Activity 1
Using the news article on Upper Valley animal shelters, explain in one to three sentences why Grimes does not expect the strain on UVHS finances to end by the close of June.
Activity 2
Please continue the news article on Upper Valley animal shelters with the next few paragraphs, picking up after Koenig's remark about rising operating expenses.

Document excerpt
ENFIELD — As businesses close and residents around the Upper Valley face mounting financial pressure following the new coronavirus outbreak, local animal shelters are feeling the effects.
“We’re scrambling a little,” Upper Valley Humane Society Executive Director Nikki Grimes said in an interview Wednesday.
She paused before adding, “OK. We’re scrambling a lot.”
The Enfield-based animal shelter has had to close its doors to the public following Gov. Chris Sununu’s stay-at-home order last month which closed non-essential businesses to help prevent the spread of COVID-19. The decision means UVHS, which has a staff of 16, can’t offer any adoptions for the time being.
But Grimes said the shelter is beginning to see another outcome as well: an increase in people surrendering — or asking to surrender — their pets, putting a strain on UVHS’ resources.
“It started as soon as layoffs began in the restaurant industry,” Grimes said, adding that the problem is one the shelter also had to face during the 2008 recession. “Since then we’ve had to put in place more programs.”
Due to the increase, the shelter is accepting pets only on an emergency basis, which includes cases where an owner is too sick to care for a pet, or an owner dies. They aren’t accepting pets from people who are looking to surrender their cats or dogs because of financial issues, Grimes said, but the shelter will try to work with them, offering free food or cat litter.
She said the facility, which has 28 kennels, has also had to rely heavily on foster care. UVHS has over 30 pets now, 28 of which are in foster care, and the remainder of which have been recently surrendered to the shelter.
But the influx in pets isn’t the only thing causing a financial burden on the facility. Grimes said 80% of UVHS’ revenue comes from private donations, but many of those have slowed amid drops in the stock market and growing concerns on how the virus will affect the economy in the future.
The shelter’s administrative members are now almost entirely focused on trying to raise donations. Grimes said they have enough now to operate through the end of June, but she thinks the effect on UVHS’ finances will last longer than that.
“If we go into a recession, there’s going to be a long-term influx of animals coming in as people struggle financially. I’m not looking at this as a couple of months,” she said.
UVHS isn’t the only Upper Valley facility feeling the effects of the virus.
In Claremont, the Sullivan County Humane Society, a cat-only shelter with capacity for 40 animals, has had to close to the public and allows appointment-only adoptions following the outbreak of the virus.
The shelter’s volunteer director, Cheryl Koenig, said they have started to see an increase in people surrendering their pets — including one Dartmouth College student who had to leave two cats behind when the campus closed to students — but they expect many more over the coming months.
Koenig hopes people will try to keep their pets.
“Our operating expenses are going up,” she said.

Data provided
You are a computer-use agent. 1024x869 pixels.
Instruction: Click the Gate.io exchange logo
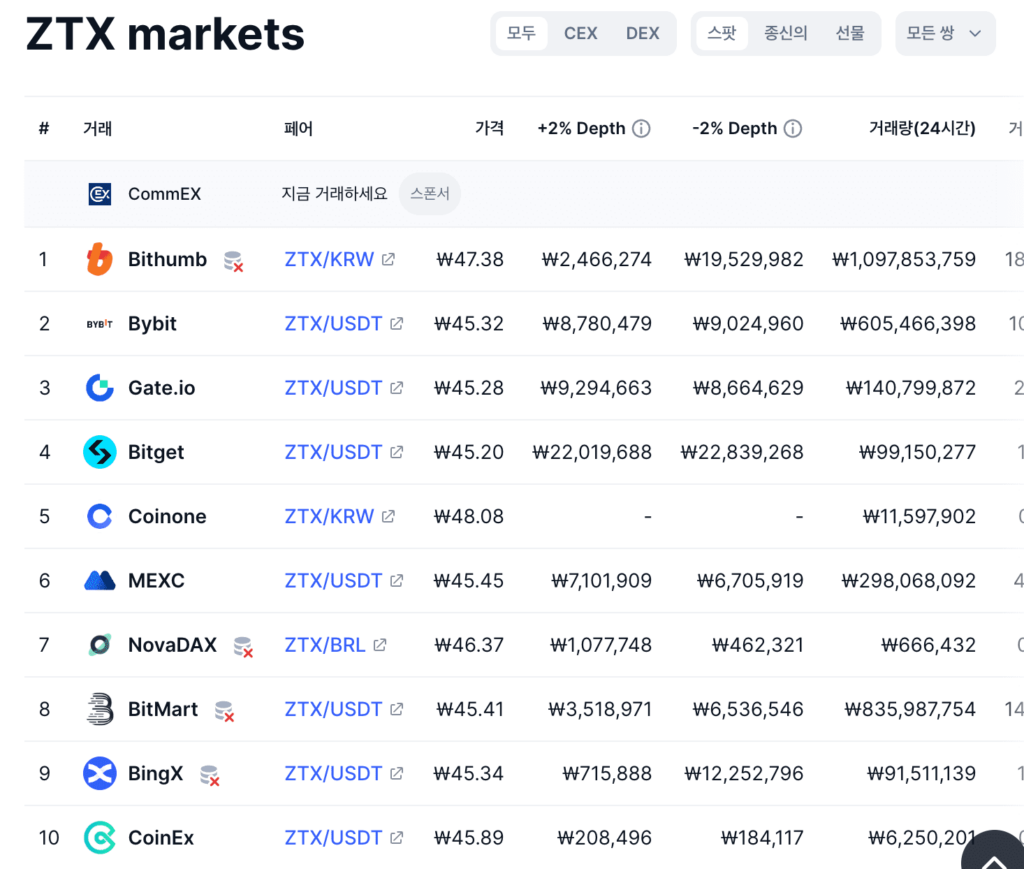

Response area 1
Grimes expects a long-term influx of animals if the economy goes into a recession, because people will be struggling financially. For that reason she is "not looking at this as a couple of months," even though the shelter has enough money to operate through the end of June.

Response area 2
On top of that, the shelter has seen a decrease in donations and they’ve already had to cancel three fundraisers due to the virus.
One of the shelter’s biggest concerns is that veterinarians are only able to see animals for essential reasons, which don’t include spaying and neutering. The facility has already had to cancel two clinics to spay and neuter around 100 cats and one for over 20 dogs. Koenig said the shelter is worried about the long-term effect that might have on their resources.
“We’re going into kitten season. Now is the time to be trapping and fixing stray cats,” she said. “We’re expecting this summer to get inundated with kittens.”
Even as shelters around the area struggle, there are people in the community who are eager ease their burden, Grimes said. She pointed to Curt Jacques, who owns West Lebanon Feed and Supply, and who has been donating cat and dog food to UVHS throughout the shutdown.
“We’ve been around long enough to know that’s just what we do,” Jacques said in an interview Wednesday.
He’s not sure how many pounds of food his store has donated so far, but he said he expects they’ll need upward of 2,000 pounds by the end of June.
Others, like Lyme resident Elizabeth Glenshaw, are helping by taking in foster animals. Glenshaw, who owns an investment firm and is married to a health care worker, said she and her family took in Onyx, a large 3-year-old Mastiff mix from UVHS last week.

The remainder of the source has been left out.